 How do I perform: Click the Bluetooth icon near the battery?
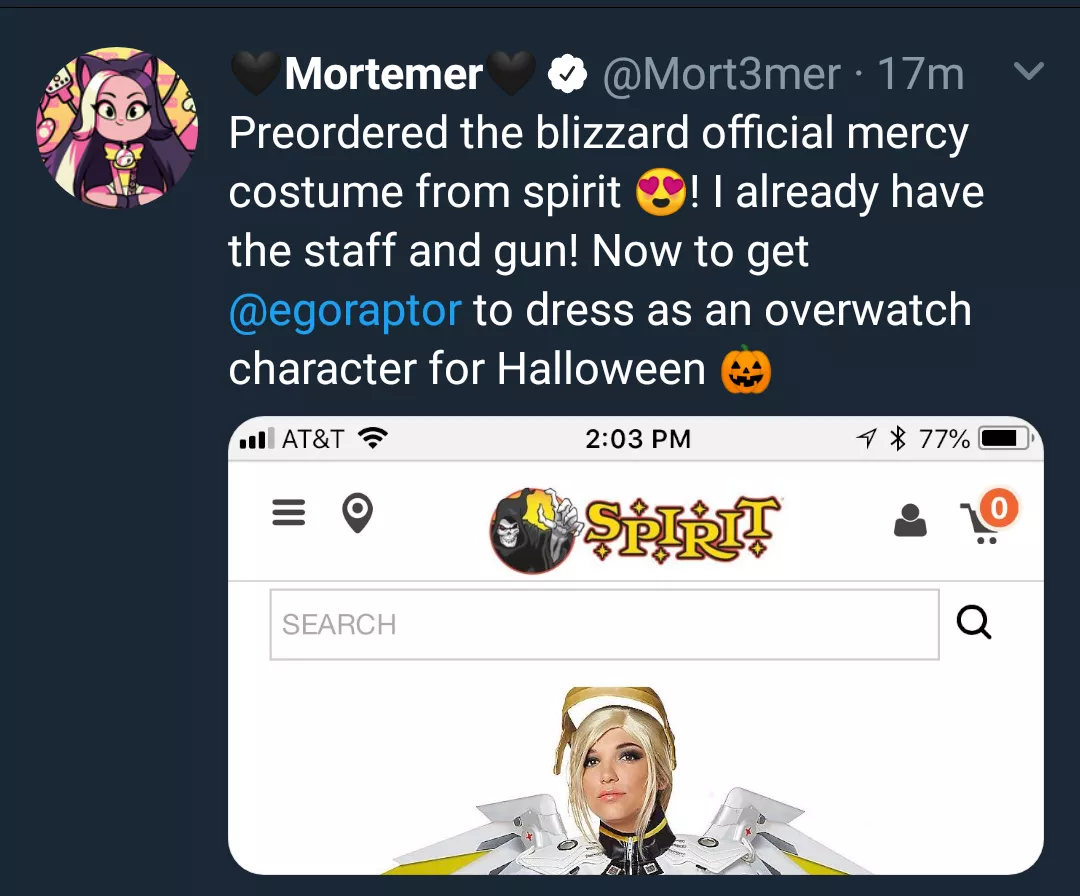tap(897, 437)
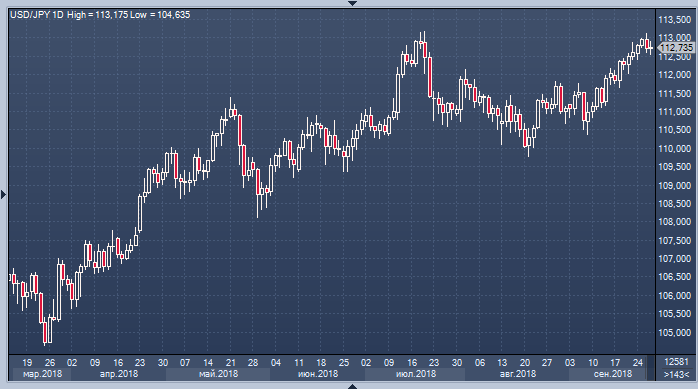Click the top panel collapse arrow

pyautogui.click(x=352, y=3)
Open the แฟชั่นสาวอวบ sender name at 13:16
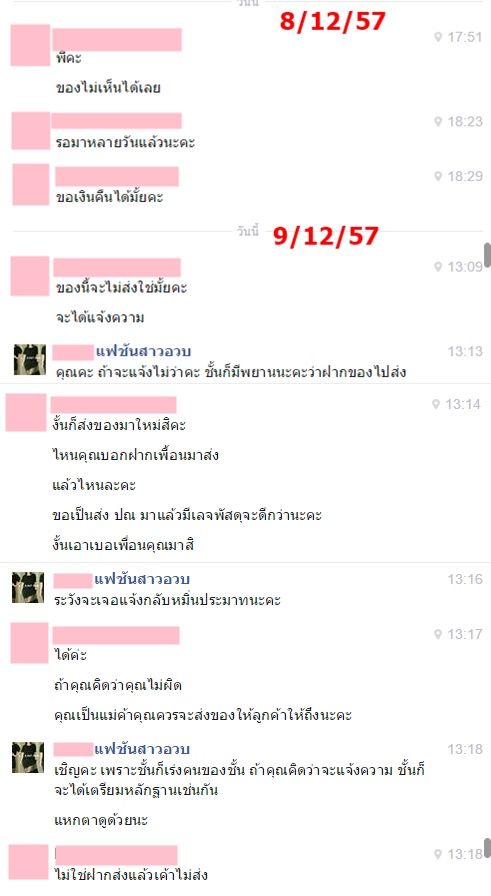Image resolution: width=491 pixels, height=896 pixels. [142, 579]
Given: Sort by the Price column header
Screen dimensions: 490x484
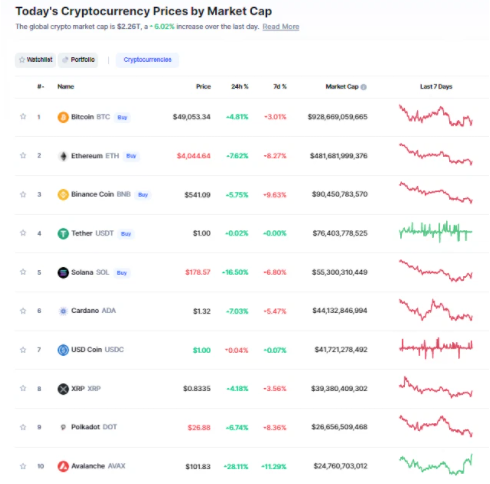Looking at the screenshot, I should pyautogui.click(x=203, y=87).
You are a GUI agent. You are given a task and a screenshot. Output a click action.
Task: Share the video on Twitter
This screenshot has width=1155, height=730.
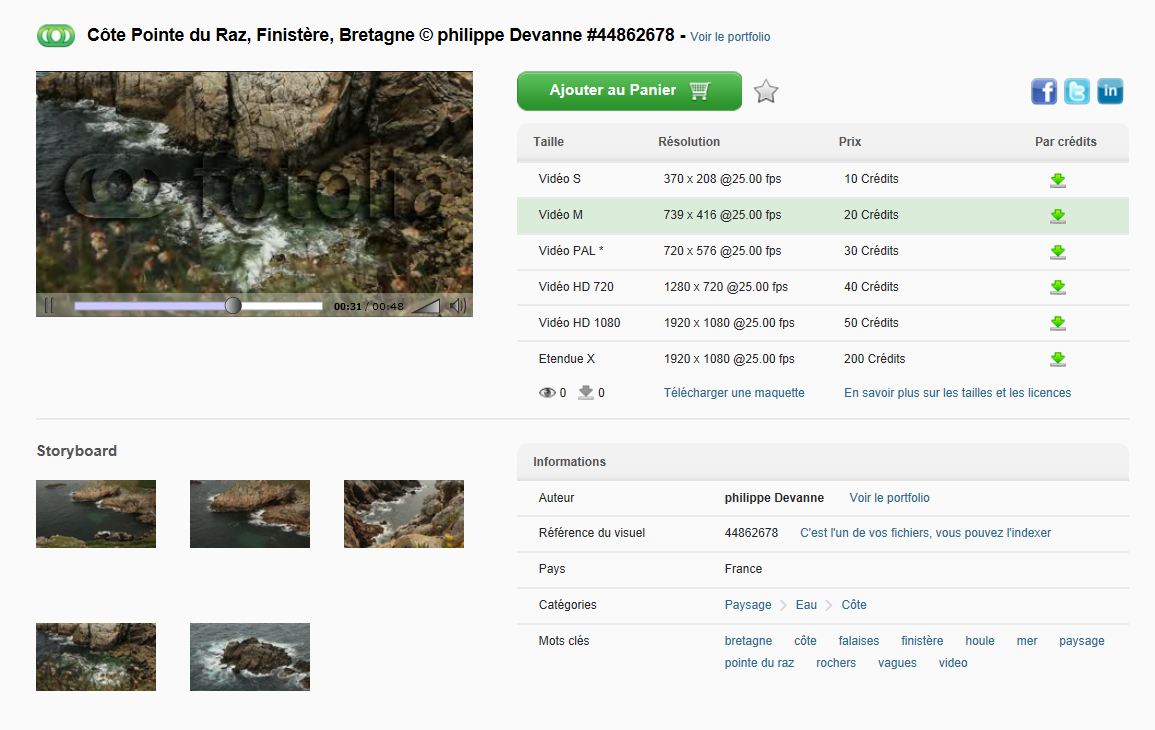click(1077, 92)
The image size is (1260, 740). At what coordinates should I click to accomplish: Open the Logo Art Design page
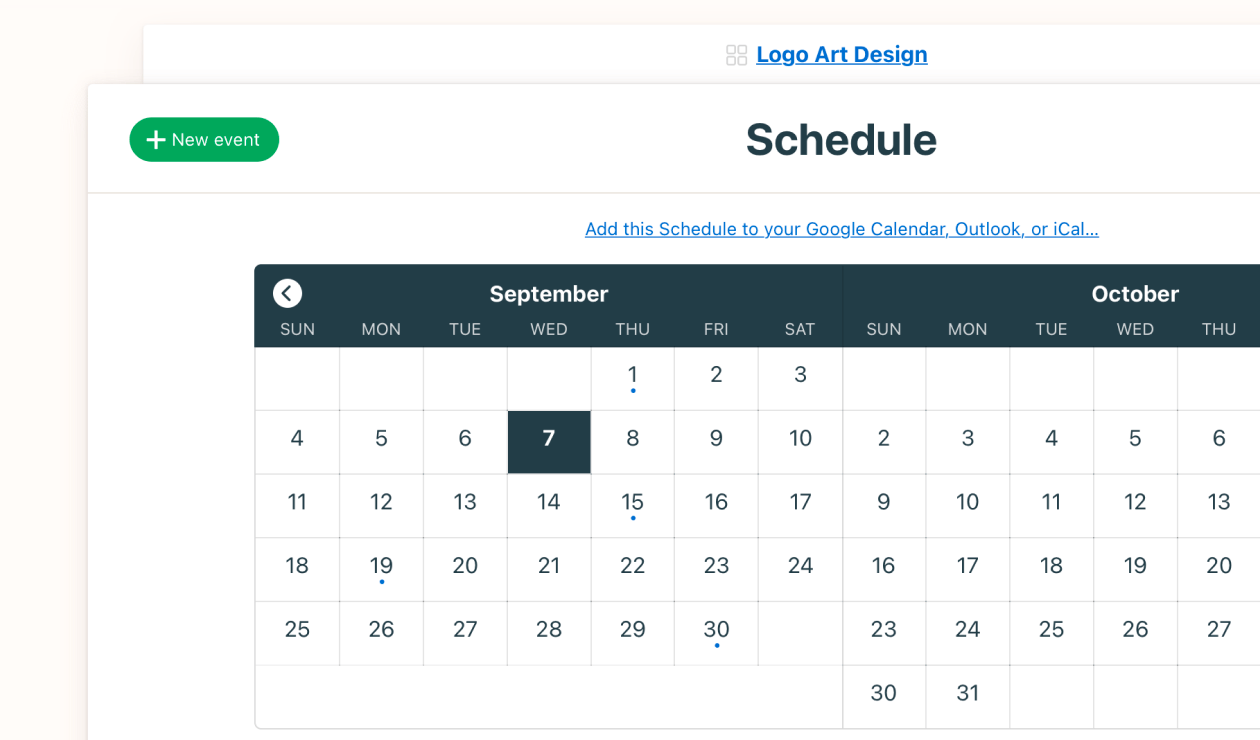(x=841, y=54)
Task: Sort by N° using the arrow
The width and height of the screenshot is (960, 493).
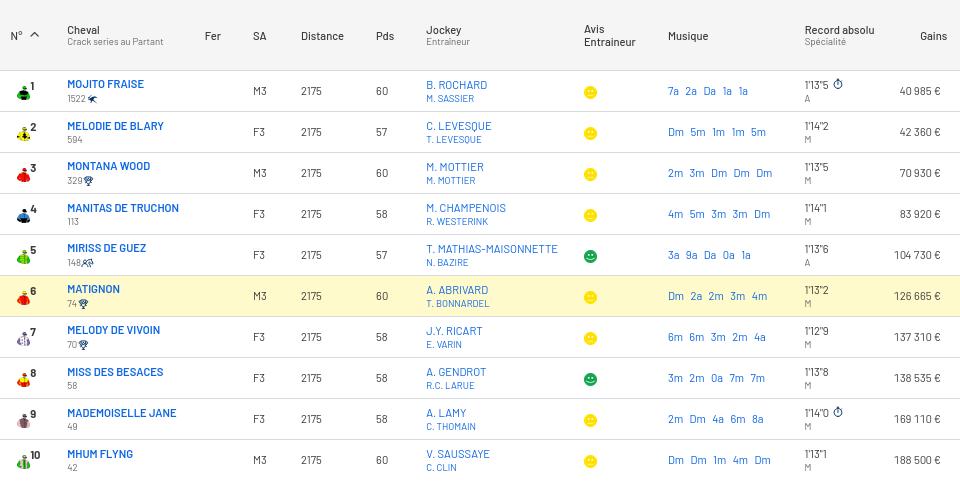Action: tap(35, 35)
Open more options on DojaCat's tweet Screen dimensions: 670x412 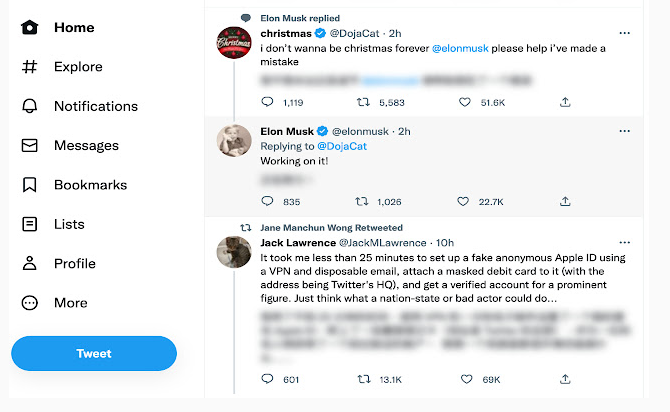(625, 33)
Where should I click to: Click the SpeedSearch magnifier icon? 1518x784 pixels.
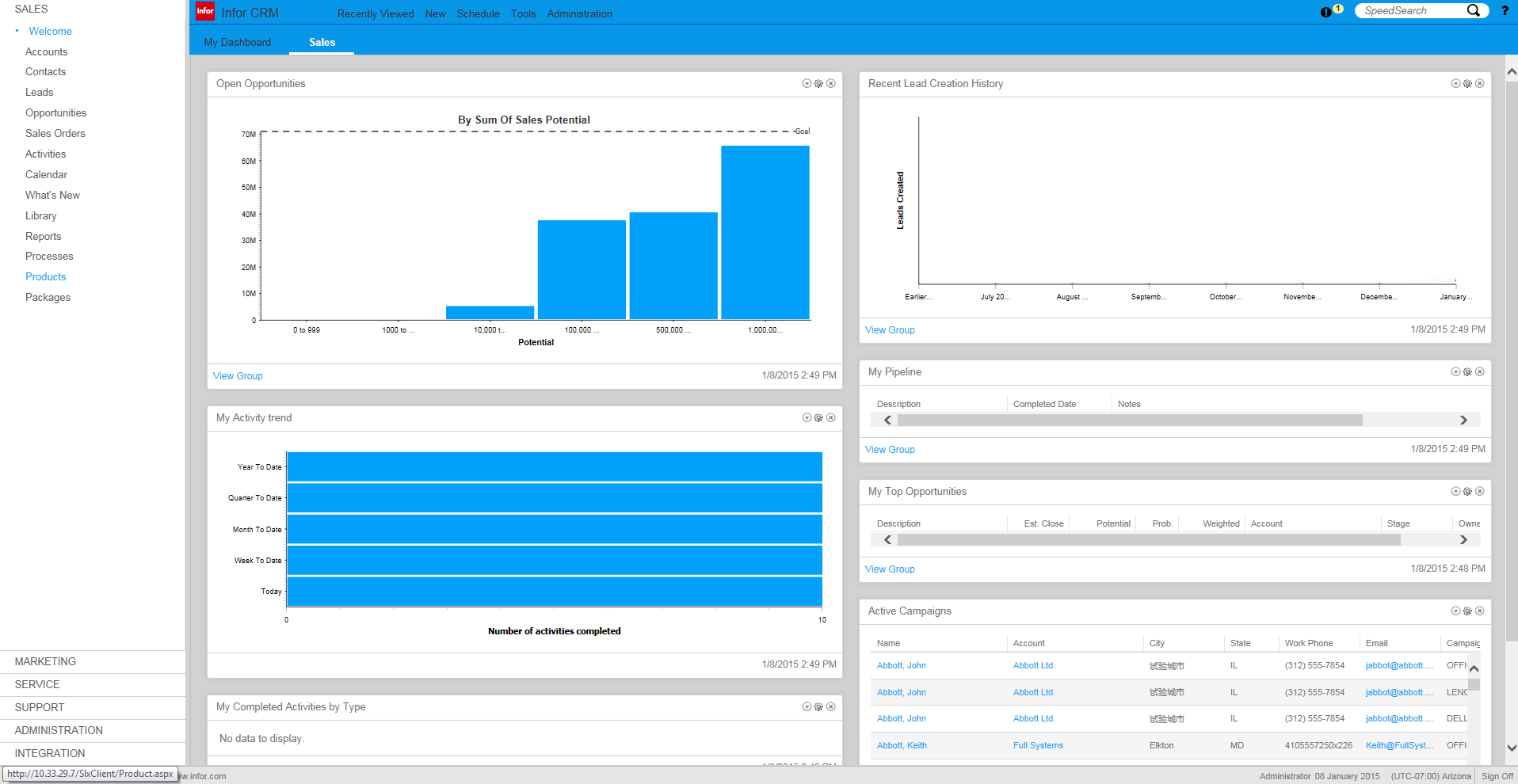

========================================================================

Problem to work on.
Go through the material above, and wherever a line holds the word "Sort", copy it.

Exercise output.
Given: Sort by the Price column header
Task: Sort by N° using the arrow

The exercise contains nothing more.